## [BUT DE L'EXERCICE]
Citez intégralement l'extrait ci-dessous sur le chez-soi, s'il vous plaît, sans en modifier un seul mot.

## [EXTRAIT DU TEXTE]
Chez soi, de Perla Serfaty-Garzon : les territoires de l’intimité

Quoi de plus familier que le chez-soi ? Chacun ne sait-il pas tout sur sa maison, sa façon d’habiter, ses goûts, ses espoirs et ses déceptions en matière d’aménagement et d’ameublement ? Ne sait-il pas que la perte du chez-soi est dramatique ? En somme, chacun ne sait-il pas ce qu’habiter veut dire ? Et, partant, pourquoi s’y intéresser, y aller voir de près ? Familiers, le chez-soi et l’habiter semblent relever de l’évidence.
Mais voilà, ce familier fait beaucoup parler de lui, semble être un sujet inépuisable.

Comme on le voit, je suis toujours dans ma thématique de la maison, et je voulais absolument lire cet essai, qui commence à dater (2003) mais est une référence concernant la réflexion sur l’intimité et la notion d’habiter.

Dans cet essai, Perla Serfaty-Garzon part du constat que s’il n’y a en apparence rien de plus simple que le « chez soi », il n’y a pourtant rien de plus complexe.

## [ENTRÉES ENREGISTRÉES]
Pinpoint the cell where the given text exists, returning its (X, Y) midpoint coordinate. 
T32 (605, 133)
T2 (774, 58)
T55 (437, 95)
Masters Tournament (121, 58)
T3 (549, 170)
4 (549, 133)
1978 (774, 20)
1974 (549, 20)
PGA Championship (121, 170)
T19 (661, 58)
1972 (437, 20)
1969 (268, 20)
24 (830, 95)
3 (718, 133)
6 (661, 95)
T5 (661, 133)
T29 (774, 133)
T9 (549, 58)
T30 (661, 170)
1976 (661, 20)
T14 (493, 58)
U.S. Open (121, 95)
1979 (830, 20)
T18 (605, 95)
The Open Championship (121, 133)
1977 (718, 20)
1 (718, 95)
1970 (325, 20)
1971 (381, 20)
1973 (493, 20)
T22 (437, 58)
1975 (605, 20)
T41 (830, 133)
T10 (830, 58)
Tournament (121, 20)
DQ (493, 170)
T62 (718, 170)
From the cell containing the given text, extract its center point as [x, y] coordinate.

## [RÉPONSE COMPLÈTE]
Chez soi, de Perla Serfaty-Garzon : les territoires de l’intimité

Quoi de plus familier que le chez-soi ? Chacun ne sait-il pas tout sur sa maison, sa façon d’habiter, ses goûts, ses espoirs et ses déceptions en matière d’aménagement et d’ameublement ? Ne sait-il pas que la perte du chez-soi est dramatique ? En somme, chacun ne sait-il pas ce qu’habiter veut dire ? Et, partant, pourquoi s’y intéresser, y aller voir de près ? Familiers, le chez-soi et l’habiter semblent relever de l’évidence.
Mais voilà, ce familier fait beaucoup parler de lui, semble être un sujet inépuisable.

Comme on le voit, je suis toujours dans ma thématique de la maison, et je voulais absolument lire cet essai, qui commence à dater (2003) mais est une référence concernant la réflexion sur l’intimité et la notion d’habiter.

Dans cet essai, Perla Serfaty-Garzon part du constat que s’il n’y a en apparence rien de plus simple que le « chez soi », il n’y a pourtant rien de plus complexe.